What you are asked to do
Your answer should consist solely of the lines from the one holding "Viewport: 650px width, 480px height." through the final line of the entries, reproduced exactly and without pictures.

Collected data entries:
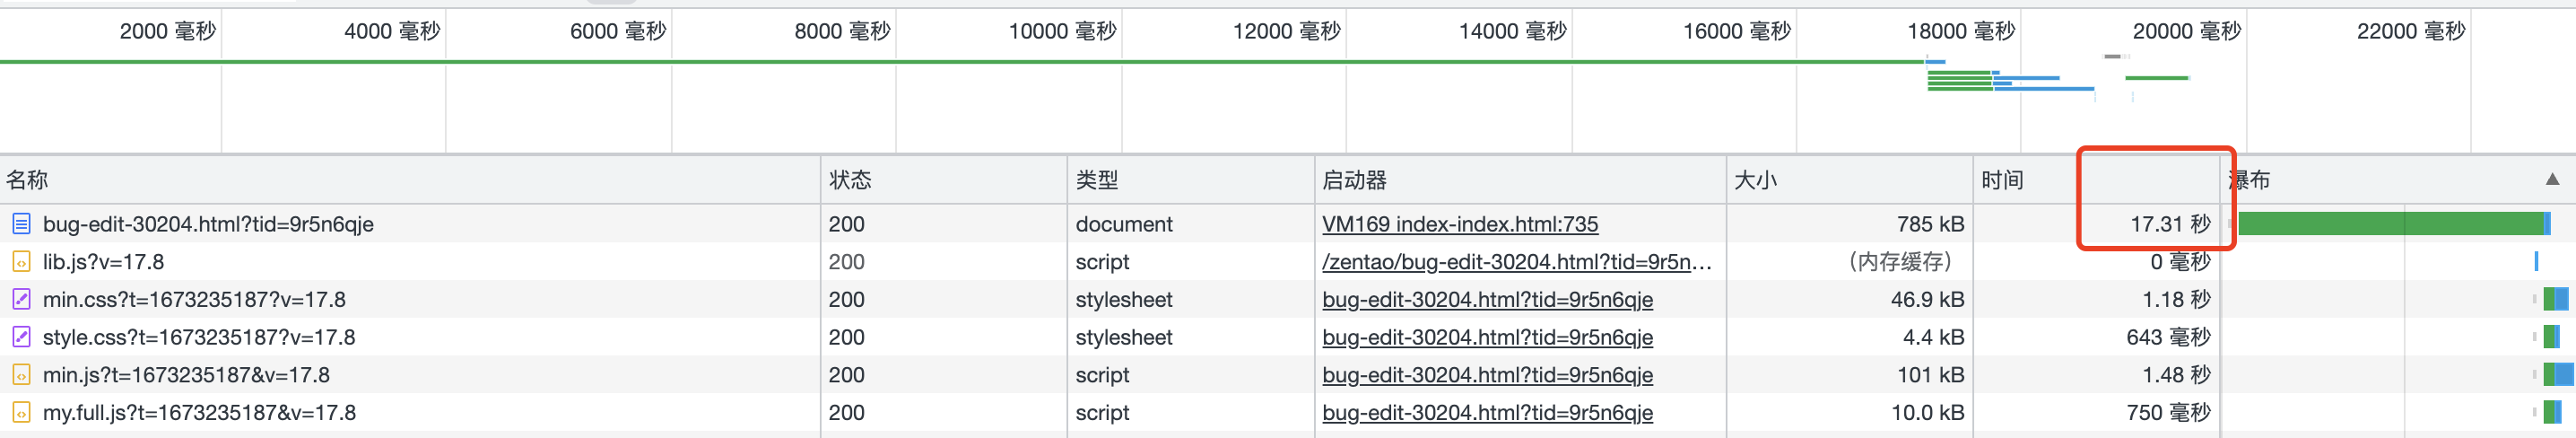
Task: Select the bug-edit-30204.html?tid=9r5n6qje request
Action: (x=208, y=224)
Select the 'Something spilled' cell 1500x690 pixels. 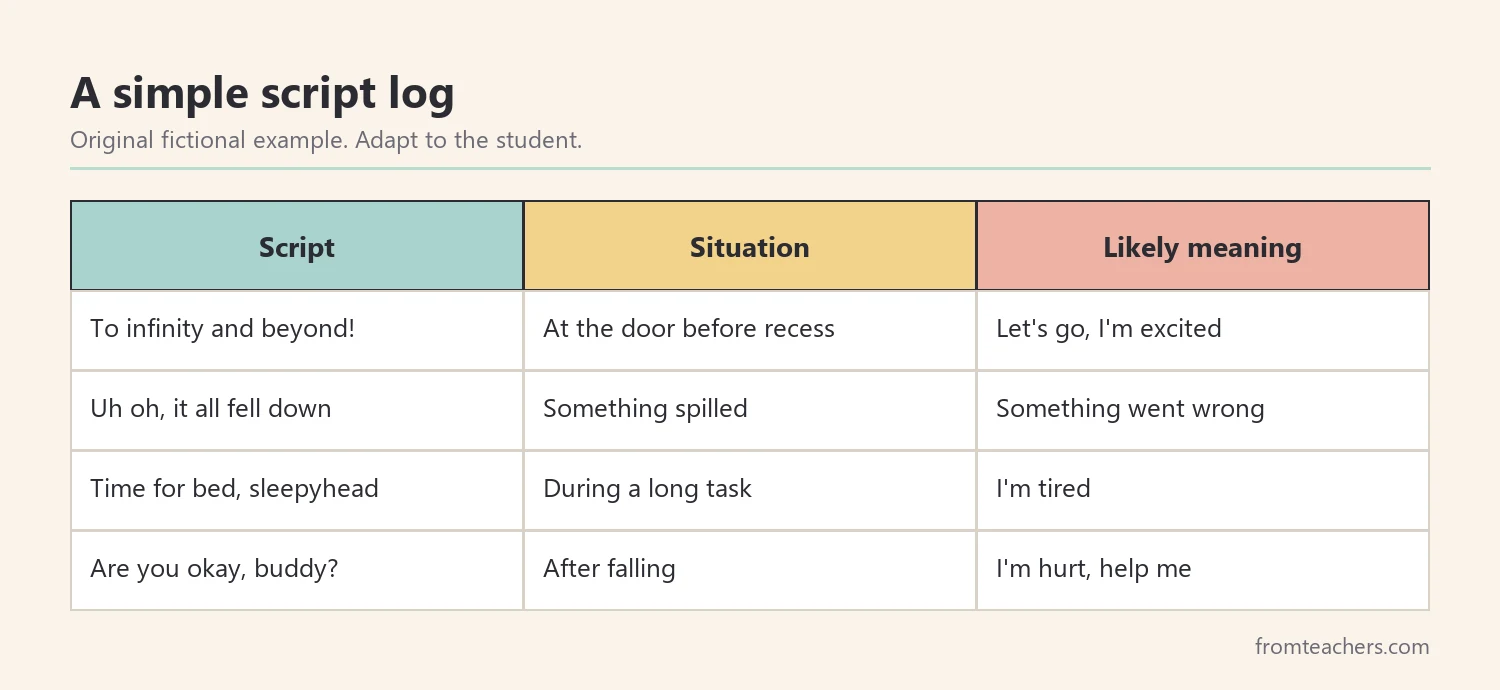(750, 410)

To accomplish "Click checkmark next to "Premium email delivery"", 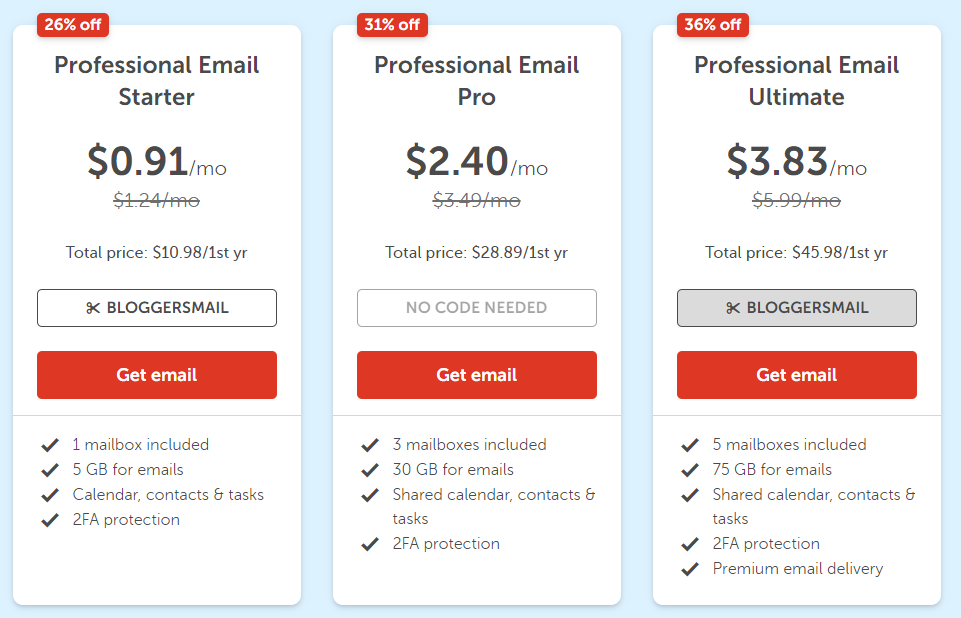I will (690, 568).
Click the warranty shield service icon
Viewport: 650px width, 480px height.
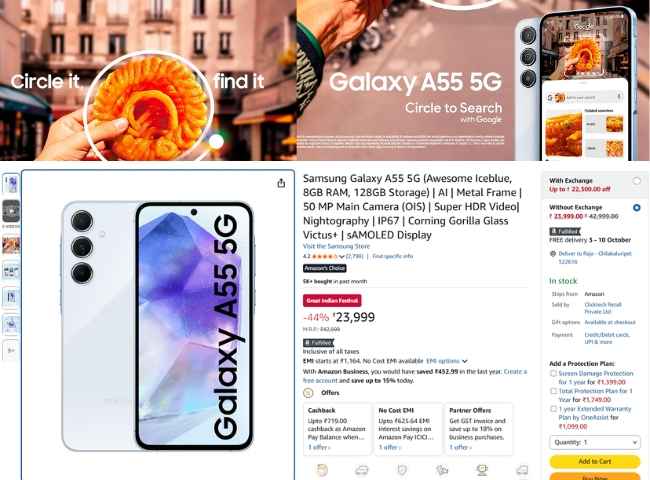[x=402, y=470]
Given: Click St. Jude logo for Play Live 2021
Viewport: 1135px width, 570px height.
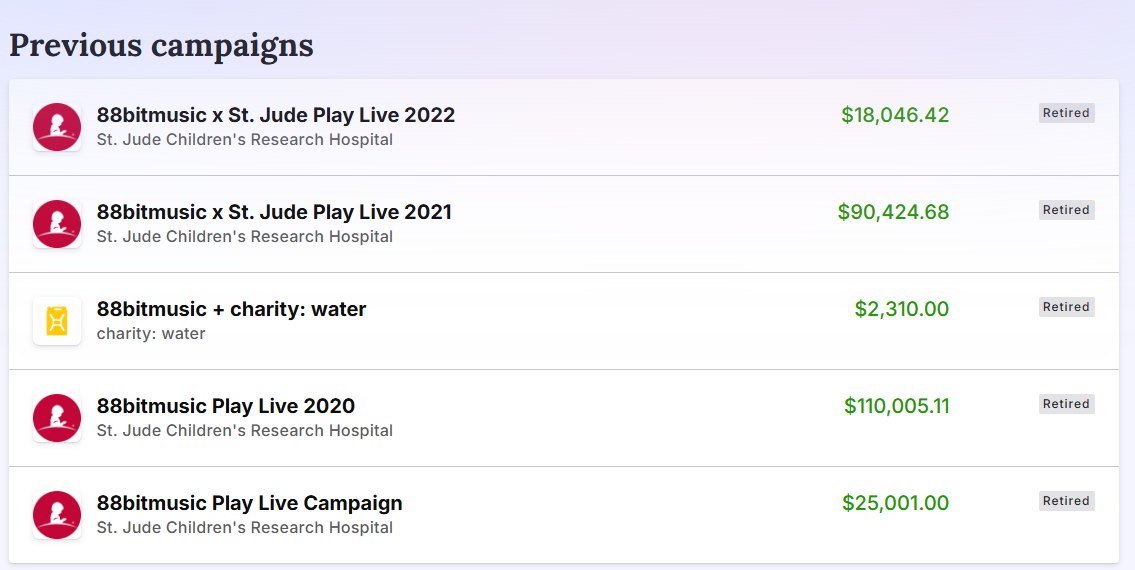Looking at the screenshot, I should 57,224.
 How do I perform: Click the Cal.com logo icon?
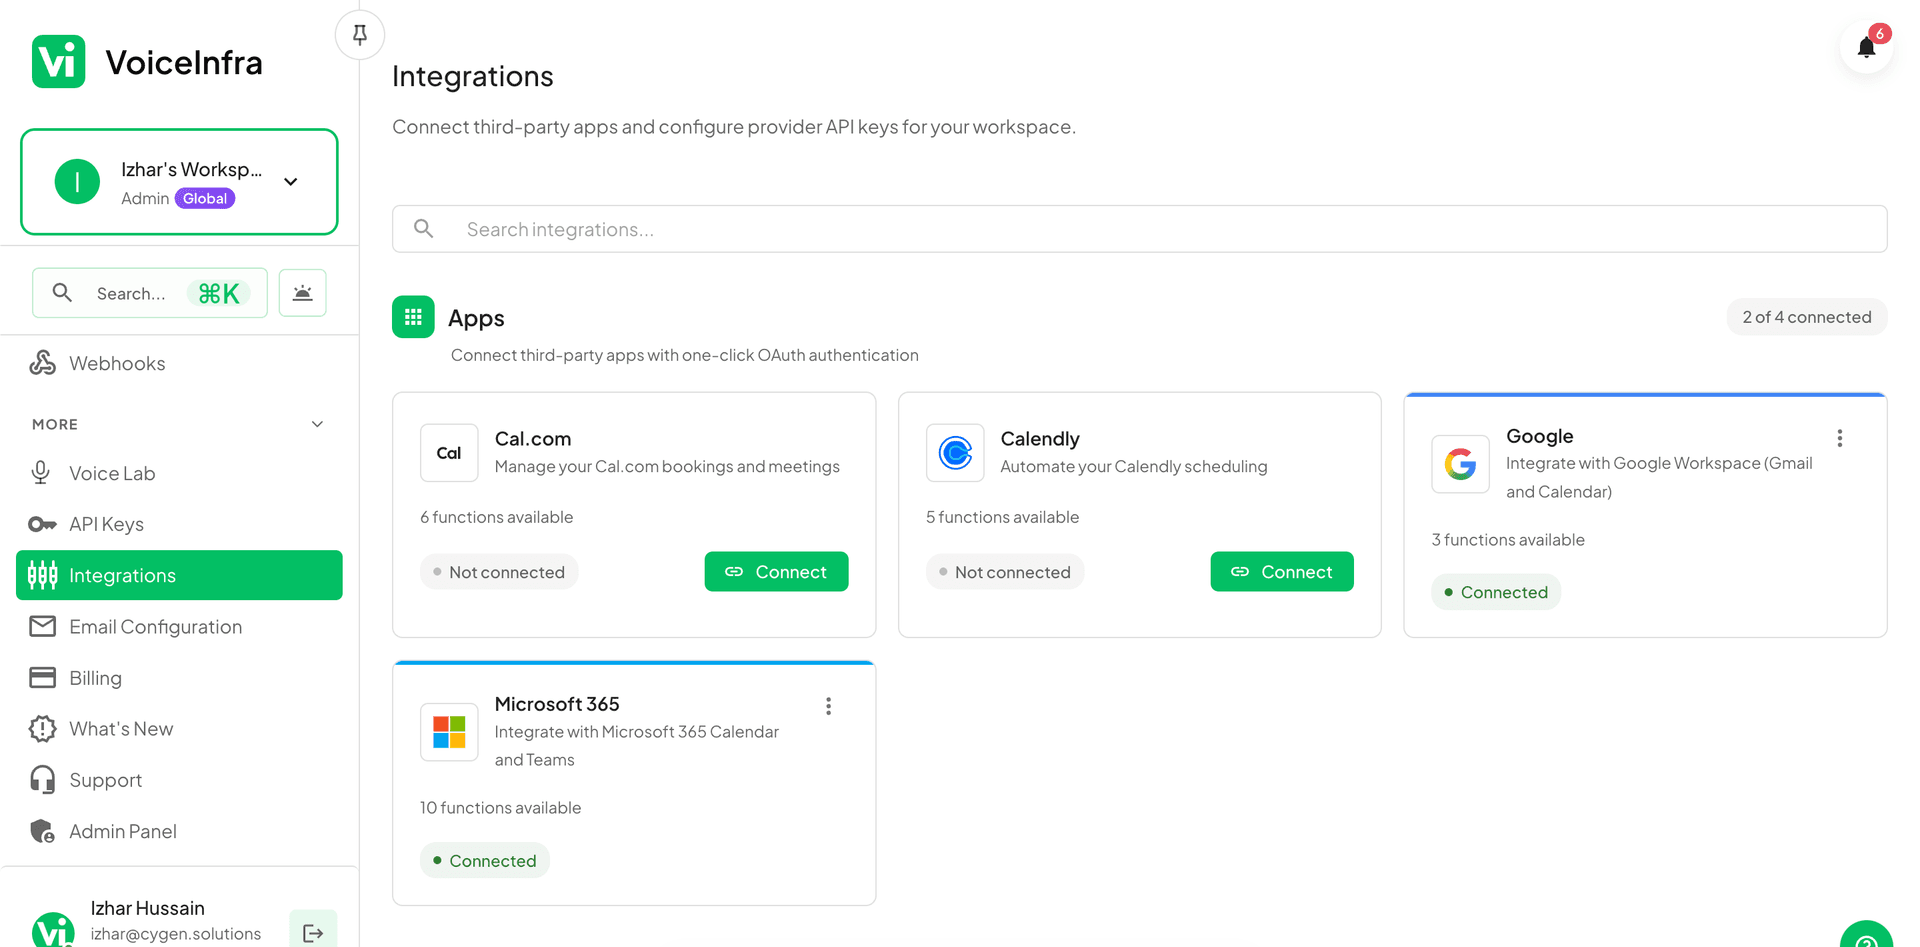449,453
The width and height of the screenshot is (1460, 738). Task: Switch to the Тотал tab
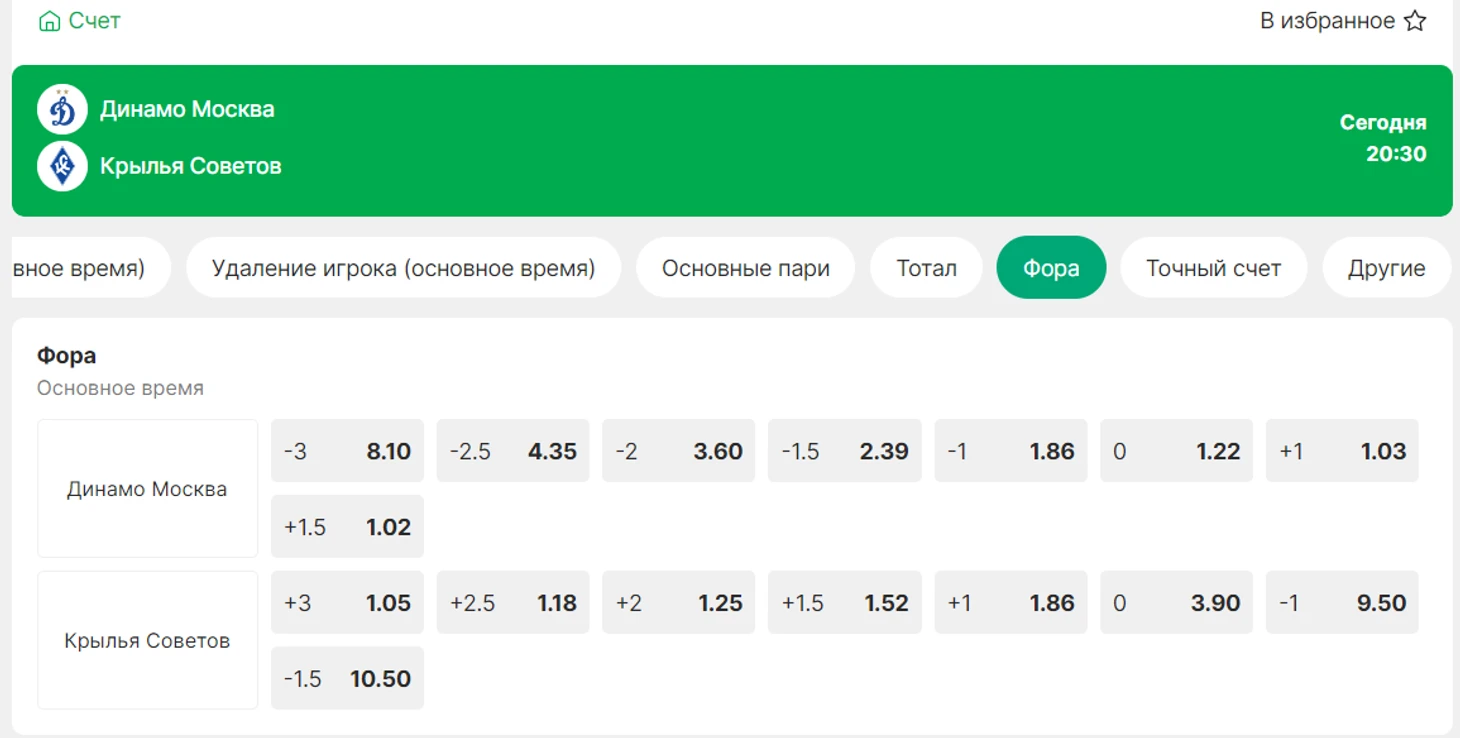tap(926, 268)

The completed task
Viewport: 650px width, 480px height.
[x=402, y=470]
Given: Click St. Jude logo for Play Live 2021
Viewport: 1135px width, 570px height.
Looking at the screenshot, I should 57,224.
 How do I perform: Click the Cal.com logo icon?
449,453
The width and height of the screenshot is (1460, 738). Task: Switch to the Тотал tab
tap(926, 268)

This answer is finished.